_Text block_.
● ● ● ● ● ● ●
This has been archived, feel free to check Easy Expectations
Want to integrate data quality checks into your pipeline but daunted by the learning curve associated with Great Expectations? Easy G.E (pronounced ee-zee-jee-ee) comes to rescue. It is designed for common use cases (In Memory/File), enabling you to set up tests in minutes and saving you from navigating through Great Expectations' rapidly changing documentation.
If you prefer video tutorials, check this low budget 5 minute tutorial out.
Note: Easy G.E has been tested exclusively on Python versions >= 3.10.
Installation is via pip:
pip install easy-ge # for gcs use pip install easy-ge[google]
- Create Your Expectation Suite: This comprises the tests that will be run on your table and/or columns. Below is an example of the content of an expectation suite json file:
{
"data_asset_type": null,
"expectation_suite_name": "yellow_expectations",
"expectations": [
{
"expectation_type": "expect_column_max_to_be_between",
"kwargs": {
"column": "DOLocationID",
"max_value": 265,
"min_value": 1,
"mostly": 0.9
},
"meta": {}
}
]
}
Check here for a more extensive example, here for a tutorial, and visit the Expectations Gallery for a full list of available Expectations (and their options) to use for your own tests.
- Create Your Configuration File:
# You can use the ${VAR} syntax anywhere in the file to replace them with the corresponding runtime Python environment variable values.
Source: # data/file origin
Name: test # Assigned name for the data source
Processor: Pandas # Can be "SparkDF" or "Pandas"
Properties:
File:
FilePath: "tests/test_configs/sample_file.csv"
Backend: # where artifacts/docs will be stored
ExpectationSuiteName: yellow #Expectation suite JSON file name (without .json)
GCS:
Project: ${PROJECT}
Bucket: ${BUCKET}
Report:
NamingRegex: "%Y%m%d%H%M-yellow" # Report naming format
Outputs:
GenerateDocs: True
The above is an example. You can find different examples of configurations in this directory.
-
Position the Expectation Suite: Place the suite file where you want your docs to be stored. For instance, if you want your docs in a GCS bucket, put the expectation suite in an
expectations
folder within that bucket. this bucket has to be in the same location as your backend. -
Import the
easy_validation
Function:
import os
from easy_ge import easy_validation
# Authenticate if using a cloud backend.
os.environ["GOOGLE_APPLICATION_CREDENTIALS"] = "gcp_key.json"
# Populate a variable declared in the manifest that doesn't exist in the original environment.
os.environ["project"] = "Stellarismusv5"
● ● ● ● ● ● ●
_Request 1_.
Answer these questions using the Easy G.E text:
(a) On which Python versions has Easy G.E been tested?
(b) In the sample configuration file, what two values may the Processor setting take?
(c) In the sample expectation suite, what is the max_value given for the DOLocationID column?
_Request 2_.
Echo the portion of the Easy G.E text running from "- Create Your Configuration" down to "environment variable values.", reproducing it verbatim.
_Request 3_.
State whether each statement agrees with the Easy G.E text, and support each answer with the decisive words quoted from it:
(a) Support for Google Cloud Storage is installed with a separate pip command that adds [google] to the package name.
(b) The bucket holding the expectation suite may be in a different location from the backend.
(c) The ${VAR} syntax may be used only in the Source section of the configuration file.

_Information shown_.
● ● ● ● ● ● ●
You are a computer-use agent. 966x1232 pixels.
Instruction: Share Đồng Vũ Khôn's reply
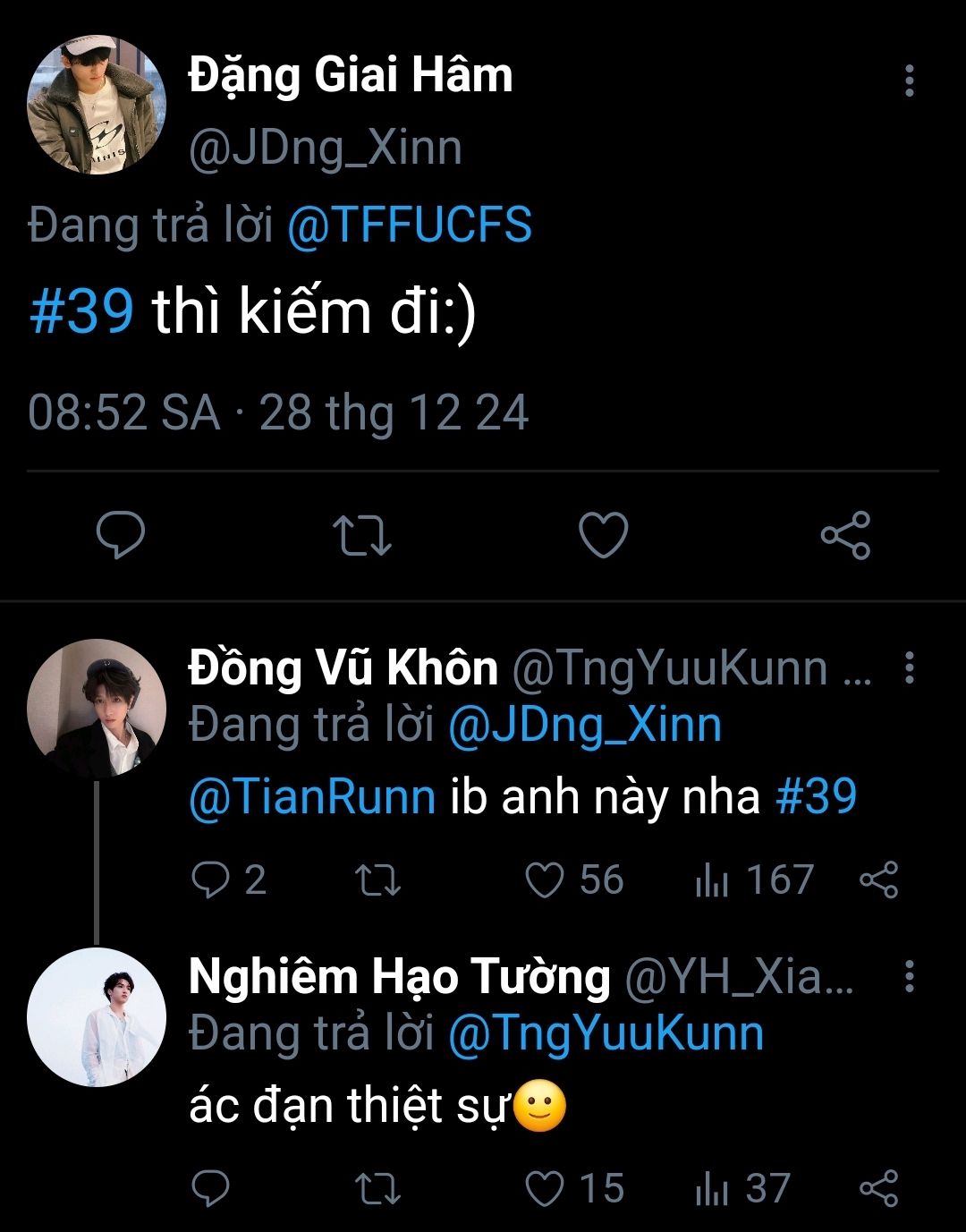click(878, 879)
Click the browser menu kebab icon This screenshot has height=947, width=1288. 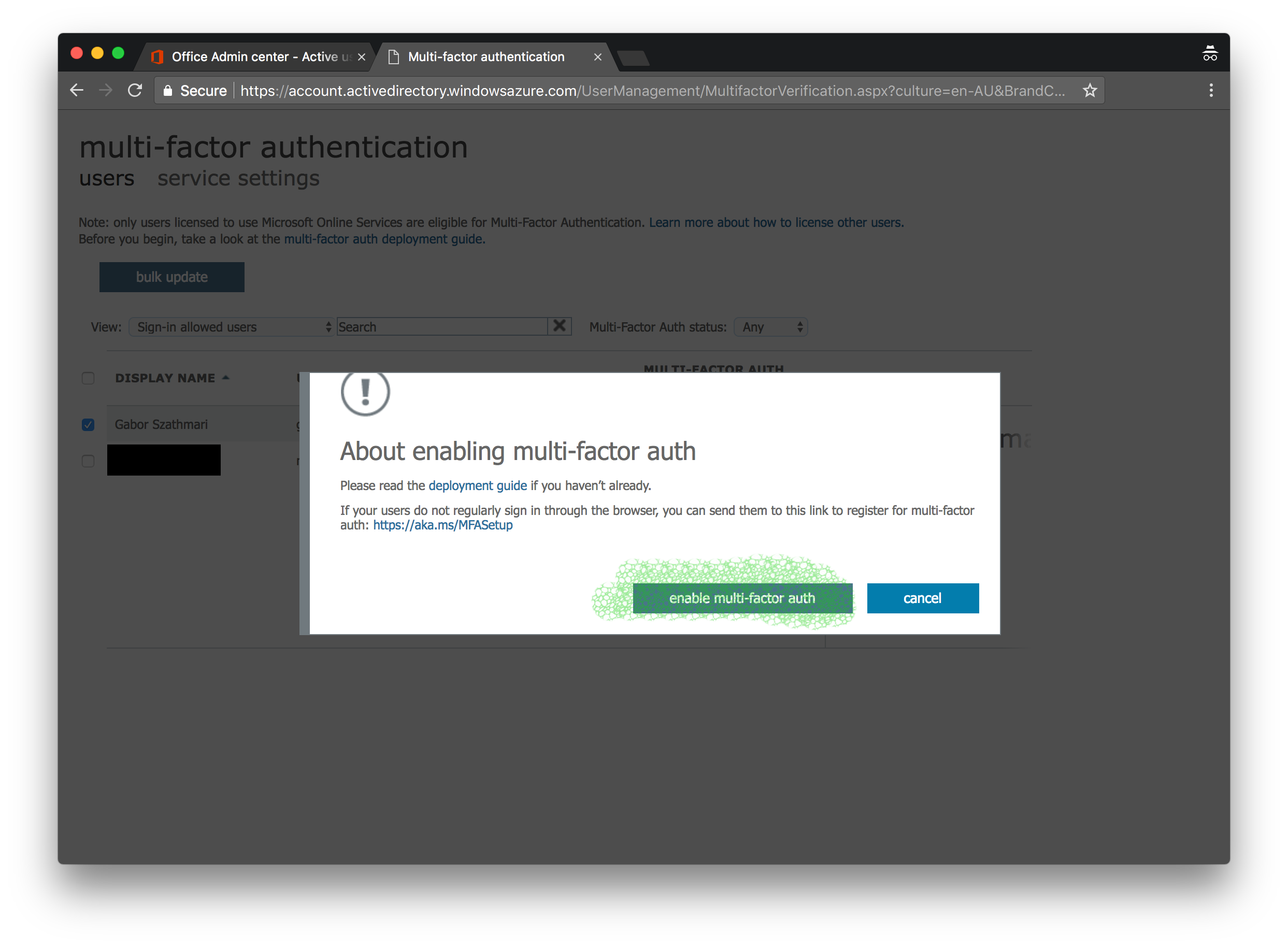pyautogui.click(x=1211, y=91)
● ● ● ● ● ● ●
_Expected output 1_.
(a) Python versions >= 3.10.
(b) "SparkDF" or "Pandas".
(c) 265.

_Expected output 2_.
- Create Your Configuration File:
# You can use the ${VAR} syntax anywhere in the file to replace them with the corresponding runtime Python environment variable values.

_Expected output 3_.
(a) Yes: "for gcs use pip install easy-ge[google]"
(b) No: "this bucket has to be in the same location as your backend."
(c) No: "You can use the ${VAR} syntax anywhere in the file"